Alzheimer's the disease of the year for 2009

We are progressing against it on many different fronts. There is no cure. Those with the diagnosis must still be treated as terminally ill. But a lot is going on.

I am calling Alzheimer's my disease of the year because so much progress has been made on it in 2009.

Besides, if Time can name Ben Bernanke "Person of the Year" some will say we need a disease to go with him.

We know a lot more about Alzheimer's, its cause and progression, than we did a year ago. We also know more about how to head it off. Given my own family history of Alzheimer's, that's a very good thing.

December has been especially active:

  • A protein called leptin, which we know controls weight, may have a big part to play in delaying or preventing the disease.
  • Brain plaques can occur in people with no symptoms of Alzheimer's, but discovery of these plaques raises their risk significantly.

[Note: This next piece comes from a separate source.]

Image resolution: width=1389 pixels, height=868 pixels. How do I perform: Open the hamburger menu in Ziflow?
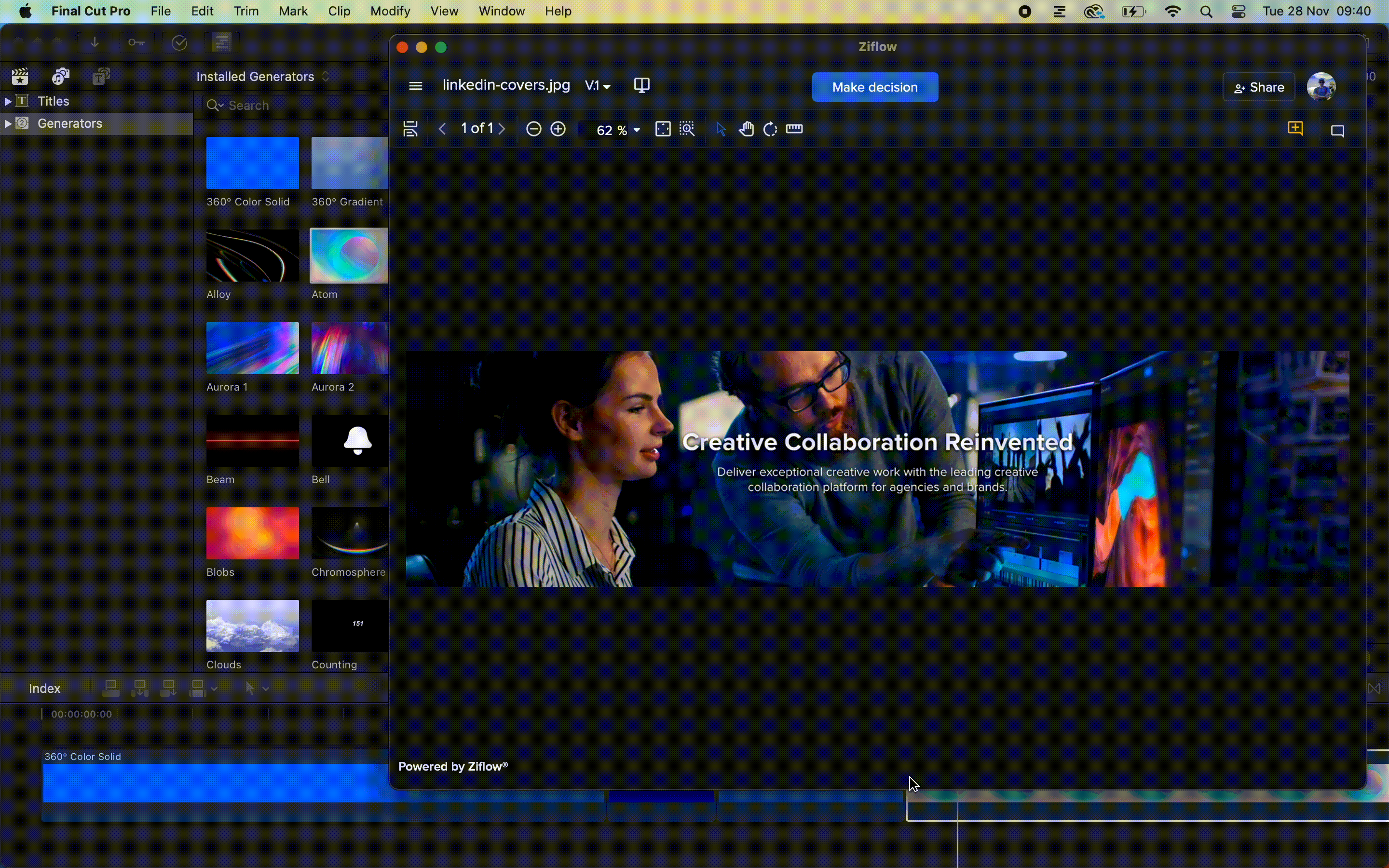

This last is especially important given recent findings that football players are susceptible to these plaques, not just from concussions but from the smaller collisions that happen in practice. Boston University has launched a center to study this problem in all sports, and the NFL has issued new guidelines on concussions.

Earlier in the year, we learned that things as simple as apple juice and coffee can limit your risk of the disease. And Genentech found a link between a protein called APP and the development of the disease, which might lead to new treatments.

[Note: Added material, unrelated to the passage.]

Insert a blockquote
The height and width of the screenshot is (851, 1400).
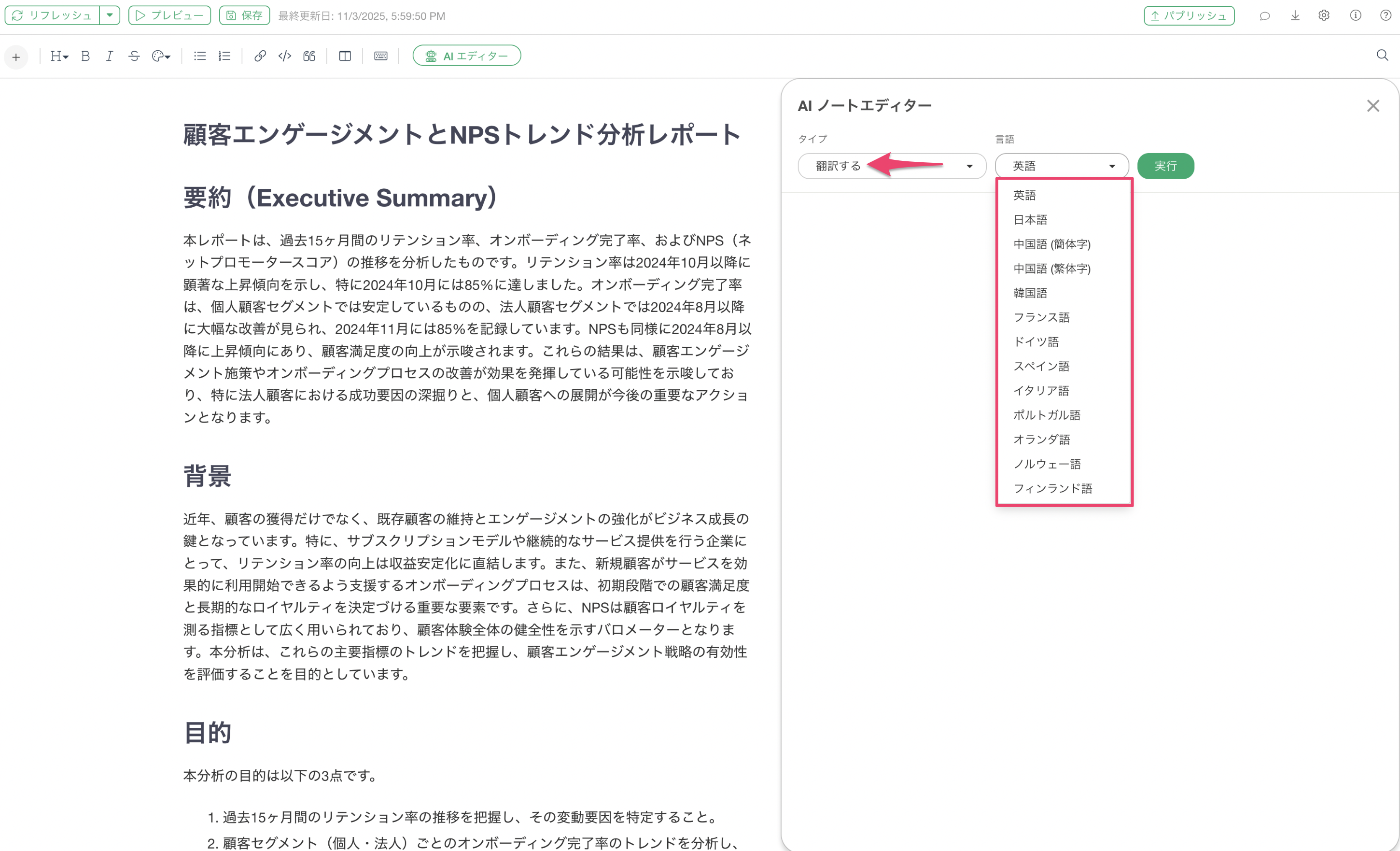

Alzheimer's is marked by the development of amyloid beta plaques in the brain, so many scientists have been looking at links to diabetes and heart disease. The same statins that reduce your risk of heart failure may also reduce your risk of developing Alzheimer's plaques.

So I'm calling Alzheimer's the disease of the year because we are progressing against it on many different fronts. There is no cure. Those with the diagnosis must still be treated as terminally ill.

But as with Bernanke a lot is going on.